_ПРЕДЛОЖЕННЫЙ ОТРЫВОК:_

Заметки о поэзии Игоря Булатовского
Опубликовано в журнале Звезда, номер 2, 2010
Виктор Бейлис
Время на стихи
Заметки о поэзии Игоря Булатовского*
Поэты, как с некоторых пор стало принято говорить, “подворовывают воздух”. К моему несчастью, Бог не дал мне стихотворческих способностей и воли, но, признаюсь, я тоже пристрастился к воровству и обворовываю, когда случится, главным образом поэтов. Потому что я, видите ли, люблю свободу,
а раздобыть ее, кроме искусства, больше неоткуда. Поэты — не политики: они свободы не отберут и, пожалуй, больше не скажут, как говорили встарь, что “Лишь тот достоин счастья и свободы, / Кто каждый день за них идет на бой”. Не хочу ни каждодневных боев, ни блаженства роковых минут. Мне кажется, поэты научили меня не зависеть ни от царей, ни от народов, хотя я и не умею угождать себе лишь одному, но сладко думаю у свечи о свободе небывалой и, отдавая должное верности, понимаю, что брошенным в пространство и обреченным умереть не резон жалеть о прекрасном постоянстве.
В проницательном вступлении к последнему сборнику стихов Игоря Булатовского “Стихи на время” Олег Юрьев говорит: “…теперь все в воле поэта,
и только эта воля — закон. Потому что свобода для него — уже не право,
а обязанность”. Этими словами предисловие заканчивается, и после них почти невозможно что-либо добавить. Я чувствую лишь необходимость принести некоторые личные объяснения — из чувства благодарности за мгновения счастья и свободы, добытые не в бою, а уворованные из стихов Булатовского, который теперь, по слову Юрьева, в чьих книгах я так же вольно промышляю, еще и обязан поставлять мне искомую свободу.
Прежде всего следует сказать, хотя бы для того, чтобы понять это самому, что разумеется под словом “свобода”.
Бетховен во время репетиции оперы “Фиделио” был сильно раздосадован отсутствием в оркестре третьего фагота. Один из покровителей композитора, князь Лобковиц, от которого Бетховен был в полнейшей материальной зависимости, стал уговаривать автора, что двух фаготов вполне достаточно. Ярость Бетховена была такова, что, возвращаясь с репетиции, он сделал кругаля, чтобы пройти мимо дворца дружелюбного мецената и прокричать в ворота: “Лобковиц — осел!”
Сочтем ли мы это свободой? Можно вчуже полюбоваться на свободолюбие (при отсутствии свободы) зависимого человека, хотя грубиянство вряд ли может быть оправдано. Но зато: вот эта тема — соль-соль-соль-ми-бемоль из allegro con brio Пятой симфонии! Вот где свобода — полнейшая! Всего четыре звука, три из которых повторяются!
Озлобленный, жестикулирующий, возбужденный, чувствующий себя униженным человек — и автор, способный в четырех звуках передать силу судьбы, — дистанция огромного размера.

_ПИСЬМЕННОЕ ЗАДАНИЕ:_ Повторите дословно фрагмент из заметок о поэзии Игоря Булатовского, начиная со слов «Сочтем ли мы» и заканчивая словами «из которых повторяются!». Следующие строки — отдельный материал, не связанный с заметками о поэзии Игоря Булатовского.

_ВЫДЕРЖКА ИЗ ДАННЫХ:_
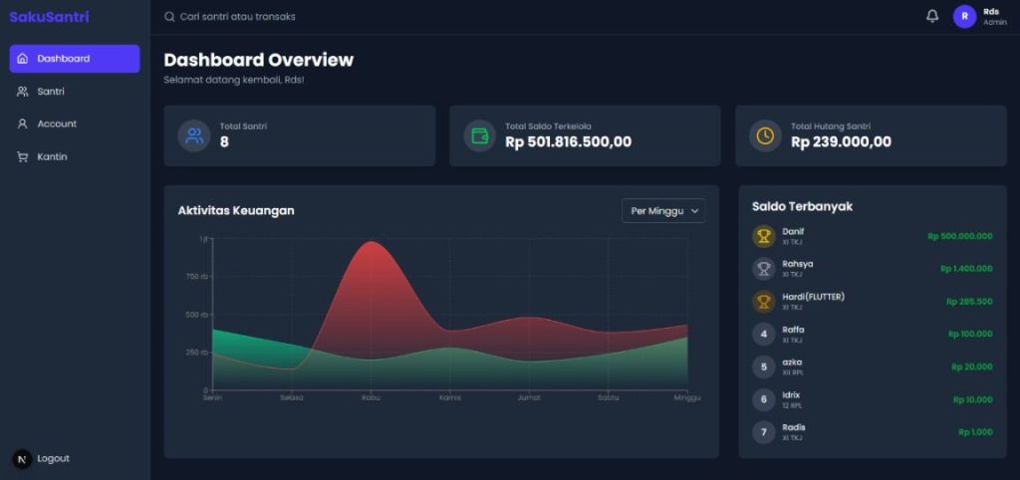Open the Dashboard menu in sidebar
The image size is (1020, 480).
click(x=75, y=59)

_ИТОГ УПРАЖНЕНИЯ:_
Сочтем ли мы это свободой? Можно вчуже полюбоваться на свободолюбие (при отсутствии свободы) зависимого человека, хотя грубиянство вряд ли может быть оправдано. Но зато: вот эта тема — соль-соль-соль-ми-бемоль из allegro con brio Пятой симфонии! Вот где свобода — полнейшая! Всего четыре звука, три из которых повторяются!